▸ **Your task**
An exact, complete copy of the lines below is the expected answer.

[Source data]
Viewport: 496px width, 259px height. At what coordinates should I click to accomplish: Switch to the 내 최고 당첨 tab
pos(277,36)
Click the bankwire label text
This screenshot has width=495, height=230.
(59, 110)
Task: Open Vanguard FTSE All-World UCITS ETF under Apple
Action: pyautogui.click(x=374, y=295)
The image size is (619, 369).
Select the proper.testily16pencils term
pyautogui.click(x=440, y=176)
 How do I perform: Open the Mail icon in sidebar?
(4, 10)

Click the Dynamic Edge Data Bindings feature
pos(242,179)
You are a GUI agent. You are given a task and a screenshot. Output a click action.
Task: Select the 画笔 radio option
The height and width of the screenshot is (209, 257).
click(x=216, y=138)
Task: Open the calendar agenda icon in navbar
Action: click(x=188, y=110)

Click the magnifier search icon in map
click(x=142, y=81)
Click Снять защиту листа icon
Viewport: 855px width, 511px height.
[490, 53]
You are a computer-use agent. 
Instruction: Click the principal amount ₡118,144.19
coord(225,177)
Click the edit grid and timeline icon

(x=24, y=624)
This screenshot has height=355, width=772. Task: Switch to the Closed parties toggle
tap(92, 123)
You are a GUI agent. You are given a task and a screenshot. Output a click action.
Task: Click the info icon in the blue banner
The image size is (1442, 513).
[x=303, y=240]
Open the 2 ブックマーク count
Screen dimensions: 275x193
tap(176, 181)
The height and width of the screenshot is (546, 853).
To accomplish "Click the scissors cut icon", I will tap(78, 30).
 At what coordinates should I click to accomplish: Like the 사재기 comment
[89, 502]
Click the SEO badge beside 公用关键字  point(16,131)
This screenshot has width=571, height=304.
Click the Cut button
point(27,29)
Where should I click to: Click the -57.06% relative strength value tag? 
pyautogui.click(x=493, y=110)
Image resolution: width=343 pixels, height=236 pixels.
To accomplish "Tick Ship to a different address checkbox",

▸ **Task response**
Viewport: 496px width, 259px height. At what coordinates should I click to accomplish: Switch to the 내 최고 당첨 tab
pos(277,36)
Click the bankwire label text
This screenshot has width=495, height=230.
(59, 110)
Task: Open Vanguard FTSE All-World UCITS ETF under Apple
Action: pyautogui.click(x=374, y=295)
The image size is (619, 369).
Select the proper.testily16pencils term
pyautogui.click(x=440, y=176)
 How do I perform: Open the Mail icon in sidebar?
(4, 10)

Click the Dynamic Edge Data Bindings feature
pos(242,179)
You are a GUI agent. You are given a task and a screenshot. Output a click action.
Task: Select the 画笔 radio option
The height and width of the screenshot is (209, 257).
click(x=216, y=138)
Task: Open the calendar agenda icon in navbar
Action: click(x=188, y=110)

Click the magnifier search icon in map
click(x=142, y=81)
Click Снять защиту листа icon
Viewport: 855px width, 511px height.
[490, 53]
You are a computer-use agent. 
Instruction: Click the principal amount ₡118,144.19
coord(225,177)
Click the edit grid and timeline icon

(x=24, y=624)
This screenshot has height=355, width=772. Task: Switch to the Closed parties toggle
tap(92, 123)
You are a GUI agent. You are given a task and a screenshot. Output a click action.
Task: Click the info icon in the blue banner
The image size is (1442, 513).
[x=303, y=240]
Open the 2 ブックマーク count
Screen dimensions: 275x193
tap(176, 181)
The height and width of the screenshot is (546, 853).
To accomplish "Click the scissors cut icon", I will tap(78, 30).
 At what coordinates should I click to accomplish: Like the 사재기 comment
[89, 502]
Click the SEO badge beside 公用关键字  point(16,131)
This screenshot has width=571, height=304.
Click the Cut button
point(27,29)
Where should I click to: Click the -57.06% relative strength value tag? 
pyautogui.click(x=493, y=110)
Image resolution: width=343 pixels, height=236 pixels.
To accomplish "Tick Ship to a different address checkbox",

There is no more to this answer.